The aim of this study, is to evaluate the role of highly sensitive serum troponin I in diagnosis and prognosis of children with dilated cardiomyopathy. This study included 48 children with dilated cardiomyopathy with left ventricular dysfunction, that diagnosed clinically by history, clinical examination ,electrocardiography and echocardiography, including 2D-echocardiography, M-mode and Doppler study. Echocardiography regarded as the corner stone in the diagnosis of dilated cardiomyopathy. Those patient were subdivided to 15 children present with acute heart failure (Acute DCM) (8 female and 7 male), and 33 children who are known cases of dilated cardiomyopathy reported in the cardiology out clinic with chronic cardiac dysfunction (18 female and 15 male),both groups followed for one year with regular clinical, laboratory and echocardiographic evaluation during treatment coarse for cardiac dysfunction , another 48 control healthy child with same age groups involved in the study (25 female and 23male), the age of both patient and control groups ranging from 1month- 12 years.
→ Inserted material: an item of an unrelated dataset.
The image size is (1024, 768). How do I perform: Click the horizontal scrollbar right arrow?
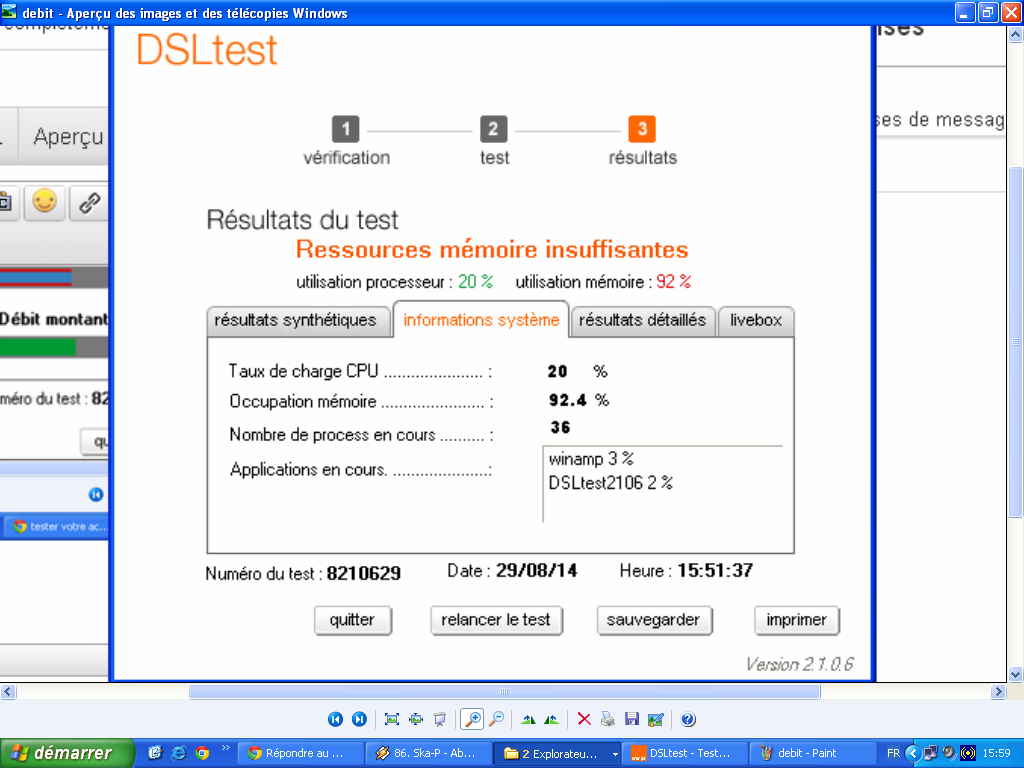coord(998,692)
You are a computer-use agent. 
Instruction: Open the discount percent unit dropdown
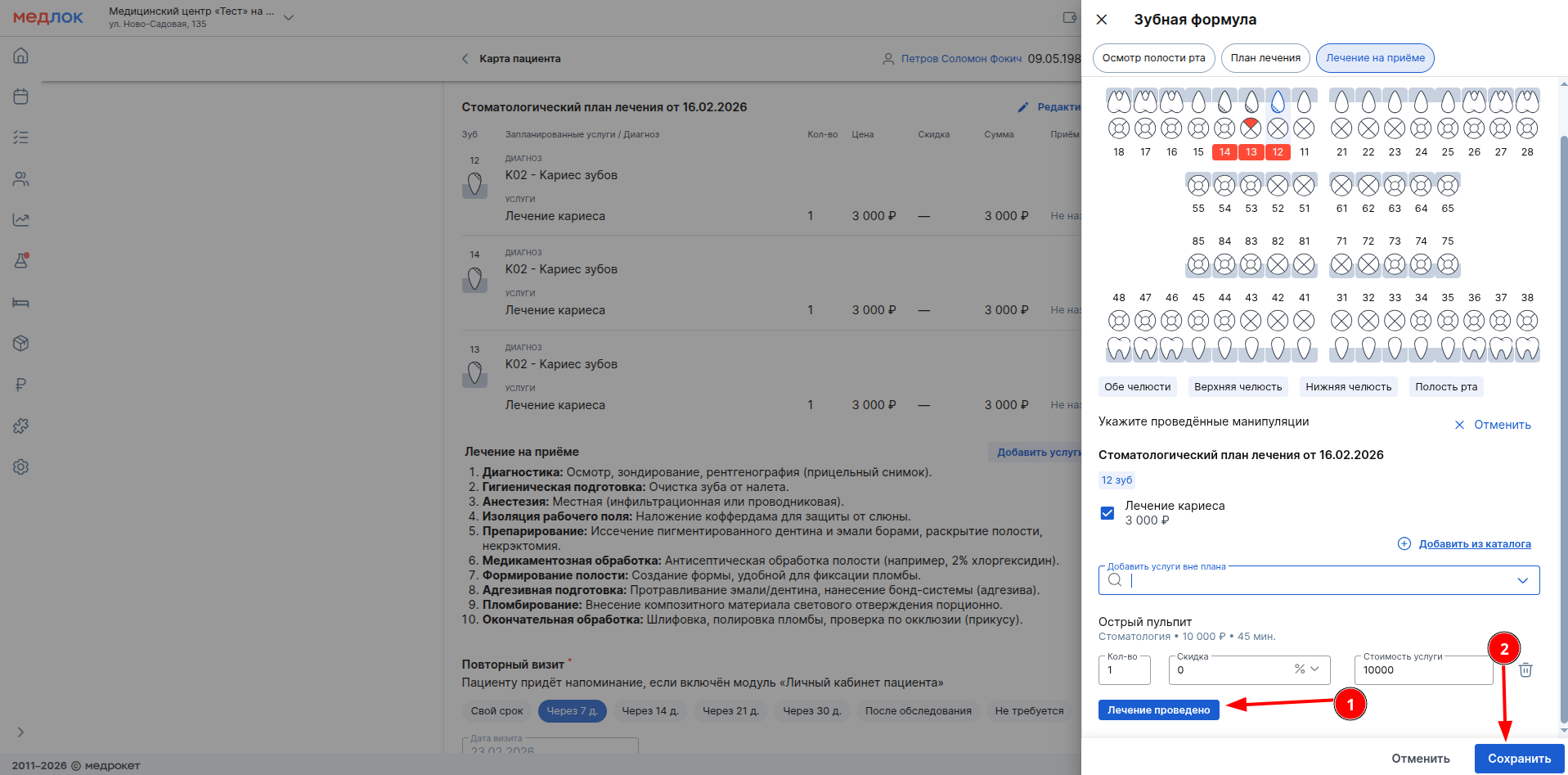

All patient had cardiac dysfunction at the time of attendance . We found that most patient with Dilated cardiomyopathy with acute left ventricular dysfunction had high serum level of highly sensitive troponin I at the time of presentation. Those patients with chronic Dilated , usually had serum troponin above the detectable limit and significantly more than control group. During follow up all patient show to decrease their serum troponin I level with improvement of their cardiac function till reaching normal or nearly normal level if Left ventricular function improved toward normal value, while those remain with left ventricular dysfunction for longer period despite treatment shown to have higher troponin level. This negative relationship between highly sensitive troponin I indicates that the highly sensitive troponin I is important for both diagnosis and prognosis of patient with dilated cardiomyopathy.